Special Seminar: Google Maps for Cancer

Apr

25

Tuesday
12:00pm - 1:00pm ET

Auditorium E, Dartmouth Health/Online

Livestream: https://go.d-h.org/global1video

How Google maps, GoPro and space telescope-inspired bioengineering provides insights into cancer.

This seminar will highlight how one can harness technological advances in data visualization (eg. Google Maps), head-mounted cameras (eg. GoPros) and multicontrast imaging (eg. space telescopes) to develop new hardware, software, and "wetware" tools for characterizing the biology of cancer. I will show how one can combine innovative imaging approaches and computational biology to create Google maps of cancer in preclinical (ie. animal) models. I will showcase a head-mounted mini-microscope that enables imaging brain tumor evolution in awake, freely moving animals over the entire life-cycle of the disease. I will conclude with a description of a multimodality and multiscale imaging and visualization method for elucidating the role of blood vessels in health and cancer. In summary, I will illustrate how state-of-the-art biomedical engineering and preclinical models enable a more holistic characterization of cancer across the organism, tissue and cellular scales, ushering in a new era of "cancer systems biology."

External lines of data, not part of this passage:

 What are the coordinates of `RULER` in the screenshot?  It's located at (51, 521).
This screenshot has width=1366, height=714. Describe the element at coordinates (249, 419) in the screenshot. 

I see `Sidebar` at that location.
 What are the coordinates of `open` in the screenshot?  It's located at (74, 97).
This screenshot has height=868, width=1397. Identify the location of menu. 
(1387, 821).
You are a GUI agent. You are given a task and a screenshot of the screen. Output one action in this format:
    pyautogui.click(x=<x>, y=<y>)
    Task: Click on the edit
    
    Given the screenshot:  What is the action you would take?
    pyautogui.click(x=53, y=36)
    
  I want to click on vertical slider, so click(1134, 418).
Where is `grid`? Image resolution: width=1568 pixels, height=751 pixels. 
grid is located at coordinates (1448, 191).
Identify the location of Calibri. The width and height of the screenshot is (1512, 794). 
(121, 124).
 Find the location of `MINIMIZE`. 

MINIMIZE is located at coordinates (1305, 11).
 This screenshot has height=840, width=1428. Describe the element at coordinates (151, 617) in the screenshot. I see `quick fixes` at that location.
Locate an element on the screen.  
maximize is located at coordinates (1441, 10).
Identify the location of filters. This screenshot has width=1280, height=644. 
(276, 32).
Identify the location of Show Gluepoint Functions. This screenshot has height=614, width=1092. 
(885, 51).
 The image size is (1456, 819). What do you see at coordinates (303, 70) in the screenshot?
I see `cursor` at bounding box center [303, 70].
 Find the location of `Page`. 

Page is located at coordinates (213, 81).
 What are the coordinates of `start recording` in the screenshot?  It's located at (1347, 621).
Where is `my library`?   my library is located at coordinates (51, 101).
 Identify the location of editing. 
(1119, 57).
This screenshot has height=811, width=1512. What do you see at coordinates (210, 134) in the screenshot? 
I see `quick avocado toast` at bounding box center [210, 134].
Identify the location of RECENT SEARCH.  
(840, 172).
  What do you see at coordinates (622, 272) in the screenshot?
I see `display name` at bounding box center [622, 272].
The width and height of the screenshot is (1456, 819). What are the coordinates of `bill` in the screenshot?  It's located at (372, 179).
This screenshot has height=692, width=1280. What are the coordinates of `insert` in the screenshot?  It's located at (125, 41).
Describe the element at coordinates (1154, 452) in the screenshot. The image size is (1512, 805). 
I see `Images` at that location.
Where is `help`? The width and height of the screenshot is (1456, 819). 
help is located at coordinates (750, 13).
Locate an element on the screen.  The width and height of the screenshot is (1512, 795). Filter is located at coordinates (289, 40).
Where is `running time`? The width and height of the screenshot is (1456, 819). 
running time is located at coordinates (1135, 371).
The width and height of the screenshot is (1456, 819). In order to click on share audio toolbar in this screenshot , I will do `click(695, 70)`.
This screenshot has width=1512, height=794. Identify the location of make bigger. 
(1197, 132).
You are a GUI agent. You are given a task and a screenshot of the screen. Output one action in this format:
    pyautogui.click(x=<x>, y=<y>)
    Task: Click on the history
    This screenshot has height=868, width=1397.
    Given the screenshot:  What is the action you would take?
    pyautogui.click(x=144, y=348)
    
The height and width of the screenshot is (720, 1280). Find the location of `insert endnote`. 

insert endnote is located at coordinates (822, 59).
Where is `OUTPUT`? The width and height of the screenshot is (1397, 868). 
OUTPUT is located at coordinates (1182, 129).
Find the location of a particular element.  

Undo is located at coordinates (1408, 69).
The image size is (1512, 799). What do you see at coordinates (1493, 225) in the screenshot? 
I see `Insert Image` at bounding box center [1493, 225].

Co-sponsored by Dartmouth Cancer Center.

About the Speaker(s)

Arvind Pathak
Professor of Radiology, Biomedical & Electrical Engineering, Johns Hopkins U School of Medicine

Arvind Pathak

Dr. Pathak is a biomedical engineer, ideator and mentor whose mission is to "improve lives via the transformative power of images." He received a BS in electronics engineering from the University of Poona, India. He received his PhD in biomedical engineering from the joint program between the Medical College of Wisconsin and Marquette University, where he was a Whitaker Foundation Fellow. He completed a postdoctoral fellowship in molecular imaging in the Dept. of Radiology at the Johns Hopkins University (JHU) School of Medicine. At JHU, Pathak is a professor in the Schools of Medicine (radiology and oncology) and Engineering (biomedical and electrical engineering). He is also a member of the Sidney Kimmel Comprehensive Cancer Center, the Institute for NanoBioTechnology (INBT), and the Institute for Computational Medicine (ICM).